_Records for this exercise:_
--- START ---

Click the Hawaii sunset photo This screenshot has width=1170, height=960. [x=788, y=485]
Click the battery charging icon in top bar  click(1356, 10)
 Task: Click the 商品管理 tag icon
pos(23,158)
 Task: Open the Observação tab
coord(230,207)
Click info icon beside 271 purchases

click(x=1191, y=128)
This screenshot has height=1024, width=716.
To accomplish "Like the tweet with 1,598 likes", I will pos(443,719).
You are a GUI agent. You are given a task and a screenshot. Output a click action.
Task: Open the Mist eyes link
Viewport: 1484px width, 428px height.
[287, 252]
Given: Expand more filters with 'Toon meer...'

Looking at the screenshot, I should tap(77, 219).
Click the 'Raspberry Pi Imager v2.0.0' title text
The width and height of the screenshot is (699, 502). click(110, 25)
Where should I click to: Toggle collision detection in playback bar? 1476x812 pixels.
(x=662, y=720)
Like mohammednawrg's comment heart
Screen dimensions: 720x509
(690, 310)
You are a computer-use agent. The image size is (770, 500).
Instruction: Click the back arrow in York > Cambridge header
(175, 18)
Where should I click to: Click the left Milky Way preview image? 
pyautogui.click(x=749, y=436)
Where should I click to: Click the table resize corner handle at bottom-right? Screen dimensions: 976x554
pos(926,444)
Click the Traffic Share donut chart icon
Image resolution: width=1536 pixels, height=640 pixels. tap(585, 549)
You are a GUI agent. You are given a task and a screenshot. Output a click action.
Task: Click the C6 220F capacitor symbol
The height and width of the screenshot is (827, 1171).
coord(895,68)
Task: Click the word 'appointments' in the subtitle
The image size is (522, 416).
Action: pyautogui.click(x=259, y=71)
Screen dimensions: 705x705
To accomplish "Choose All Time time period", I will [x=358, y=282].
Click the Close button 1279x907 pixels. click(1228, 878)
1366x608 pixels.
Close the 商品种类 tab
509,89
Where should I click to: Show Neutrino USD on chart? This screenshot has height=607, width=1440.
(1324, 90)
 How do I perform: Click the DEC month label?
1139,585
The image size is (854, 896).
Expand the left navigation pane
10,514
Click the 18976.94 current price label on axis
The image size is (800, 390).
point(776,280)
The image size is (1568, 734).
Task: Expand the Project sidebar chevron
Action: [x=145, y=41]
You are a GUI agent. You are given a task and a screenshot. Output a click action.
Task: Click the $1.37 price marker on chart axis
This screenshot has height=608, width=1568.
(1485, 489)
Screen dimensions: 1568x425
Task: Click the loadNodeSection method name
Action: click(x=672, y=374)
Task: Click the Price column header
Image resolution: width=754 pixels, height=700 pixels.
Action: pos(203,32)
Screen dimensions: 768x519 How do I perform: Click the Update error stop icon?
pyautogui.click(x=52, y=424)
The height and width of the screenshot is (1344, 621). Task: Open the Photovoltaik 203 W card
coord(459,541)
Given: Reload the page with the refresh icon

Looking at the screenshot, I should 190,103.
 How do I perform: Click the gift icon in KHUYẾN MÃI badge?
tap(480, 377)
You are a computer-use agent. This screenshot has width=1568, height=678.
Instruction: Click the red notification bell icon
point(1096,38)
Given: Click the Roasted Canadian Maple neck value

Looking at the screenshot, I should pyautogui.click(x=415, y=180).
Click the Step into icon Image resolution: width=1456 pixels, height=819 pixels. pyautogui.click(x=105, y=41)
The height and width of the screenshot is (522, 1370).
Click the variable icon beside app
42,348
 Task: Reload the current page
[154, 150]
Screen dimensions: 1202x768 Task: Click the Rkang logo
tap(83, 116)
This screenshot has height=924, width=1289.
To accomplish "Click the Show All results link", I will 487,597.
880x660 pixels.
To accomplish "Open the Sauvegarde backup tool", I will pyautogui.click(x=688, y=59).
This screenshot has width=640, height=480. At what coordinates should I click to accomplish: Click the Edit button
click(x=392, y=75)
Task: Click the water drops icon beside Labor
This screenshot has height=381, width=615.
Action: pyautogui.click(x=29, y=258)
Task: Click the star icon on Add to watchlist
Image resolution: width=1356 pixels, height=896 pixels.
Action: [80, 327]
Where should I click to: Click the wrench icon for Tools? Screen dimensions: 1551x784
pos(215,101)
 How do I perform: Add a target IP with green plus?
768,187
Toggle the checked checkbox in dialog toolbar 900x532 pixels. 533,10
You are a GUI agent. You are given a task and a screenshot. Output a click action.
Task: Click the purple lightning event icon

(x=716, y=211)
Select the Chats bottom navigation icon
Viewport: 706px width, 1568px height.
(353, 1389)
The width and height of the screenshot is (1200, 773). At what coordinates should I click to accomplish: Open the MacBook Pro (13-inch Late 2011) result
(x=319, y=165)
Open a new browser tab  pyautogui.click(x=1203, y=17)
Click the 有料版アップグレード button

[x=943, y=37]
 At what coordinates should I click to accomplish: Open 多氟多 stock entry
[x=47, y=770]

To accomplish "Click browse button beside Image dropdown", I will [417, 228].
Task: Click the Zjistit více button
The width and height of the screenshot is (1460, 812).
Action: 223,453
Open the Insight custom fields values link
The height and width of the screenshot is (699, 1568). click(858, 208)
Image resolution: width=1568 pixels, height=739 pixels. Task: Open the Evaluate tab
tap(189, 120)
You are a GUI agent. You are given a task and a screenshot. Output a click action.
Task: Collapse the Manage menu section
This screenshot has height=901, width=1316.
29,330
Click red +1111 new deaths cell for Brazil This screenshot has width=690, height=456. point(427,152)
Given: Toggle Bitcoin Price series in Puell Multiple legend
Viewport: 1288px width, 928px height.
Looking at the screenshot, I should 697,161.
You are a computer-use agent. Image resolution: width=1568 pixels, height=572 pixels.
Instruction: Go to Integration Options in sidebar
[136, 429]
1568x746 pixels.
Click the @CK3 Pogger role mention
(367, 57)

--- END ---

Reproduce the records above without any change, from the line containing "Given: Expand more" to the line containing "The width and height of the screenshot is (699, 502).", including both of those lines.

Given: Expand more filters with 'Toon meer...'

Looking at the screenshot, I should tap(77, 219).
Click the 'Raspberry Pi Imager v2.0.0' title text
The width and height of the screenshot is (699, 502). click(110, 25)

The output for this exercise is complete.